In a blur of black, she descended through the roof. Spreading invisible wings and perching like a crow on the cold stony air, she was a stick figure in the cold. A superbly awe-inspiring being, brow knitted in concentration and spiky hands, beckoning to the wind. Beckoning to attention, to fear and to wonder. She was a princess in thick slippery leather, clinging to her ankles and her wrists. Around her fingers and tightly belted waist. Flickering grey and muted green, up and down her legs like lightening. Like tangling roots, gravity pulling her to the ground.

"To pull the blindfold from the eyes of civilization, one must know thyself and thy world."

But she fought upward. Into the air, around the walls of the room, spinning a whirlwind of her enemy numbers. Sharp elbows spearing the sky. Battling the earth's forces. She was something inconceivable.

Her never-ending black jacket, her heels on the cobblestones. Ready to pounce. Balanced on the very rules that told us it just couldn't happen. She could sit there, amid the air, a kaleidoscope of muted greys.

"What is the Matrix?"

She gave off radiation. Power to all those she loved. She cared about the two boys below her, but their savior had a hard task before her. Having flown to the great castle and managed to penetrate the walls, she was waist deep in an unknown kingdom. The alarm bells were ringing. Soon, they would be coming after her. They knew her weakness, but she couldn't even predict their strength.

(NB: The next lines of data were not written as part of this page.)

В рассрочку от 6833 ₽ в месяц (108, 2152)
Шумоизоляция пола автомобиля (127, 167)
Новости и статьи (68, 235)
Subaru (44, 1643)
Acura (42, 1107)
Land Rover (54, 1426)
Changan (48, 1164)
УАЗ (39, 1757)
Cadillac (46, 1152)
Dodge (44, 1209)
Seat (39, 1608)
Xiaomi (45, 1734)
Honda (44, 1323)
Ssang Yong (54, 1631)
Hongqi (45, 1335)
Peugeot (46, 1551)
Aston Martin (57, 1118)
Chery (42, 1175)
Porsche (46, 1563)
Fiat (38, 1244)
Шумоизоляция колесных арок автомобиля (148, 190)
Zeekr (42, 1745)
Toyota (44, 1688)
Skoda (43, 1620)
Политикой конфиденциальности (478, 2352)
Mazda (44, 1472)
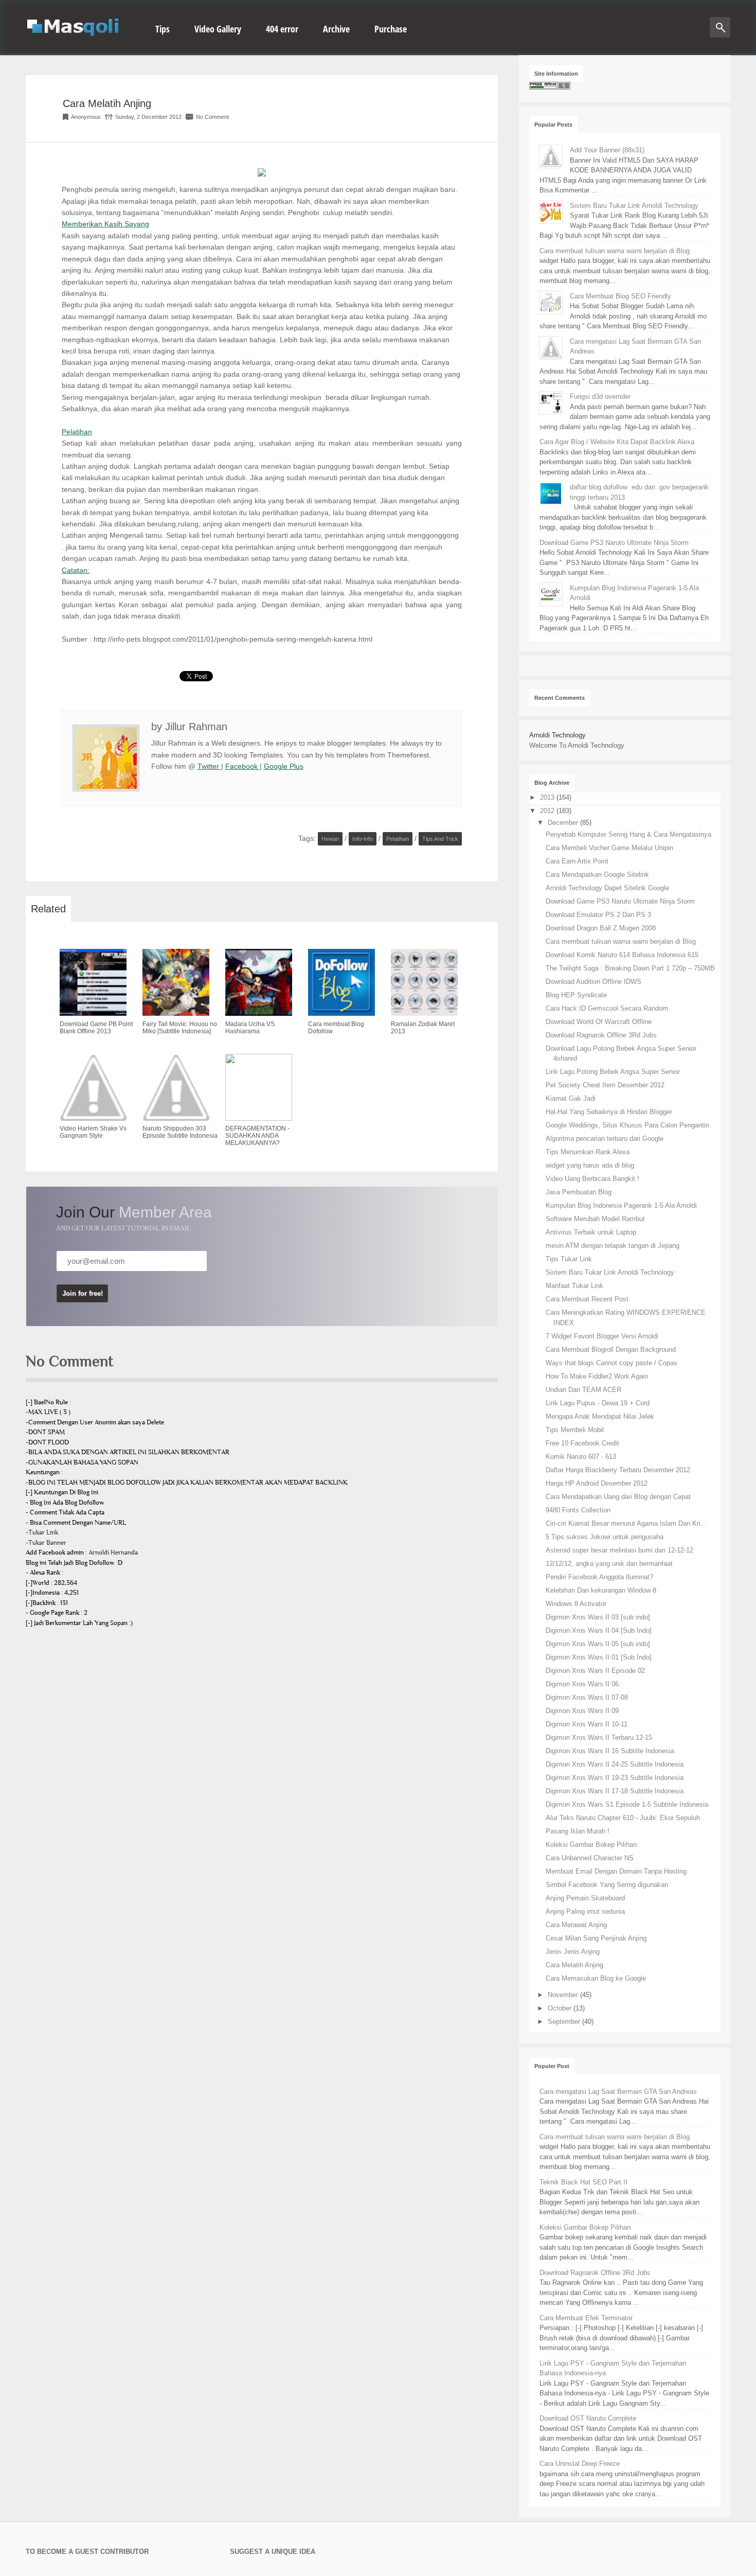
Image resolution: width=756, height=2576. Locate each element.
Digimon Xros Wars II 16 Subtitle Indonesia (610, 1751)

"Temet Nosce. To the roof and back."

There was only one thing on her mind. Don't ask any questions, don't give any answers. In and out in a flash of pixels and rotating skies. Away with the two most meaningful, with as many clues as possible. Clues about the new world. Clues about wizards.

Clues about Harry and what he meant.

Clues about Draco. As much information as possible.

She landed on the ground, and looked at the two boys. A silent greeting. Her harsh features shocked them, her youth and her strength. Her posture, her aura. This was what they would become. She would fight alongside them, for freedom and understanding.

"Down the rabbit hole, as far as it will go. Ask me no questions. Soon, you will learn and conceive."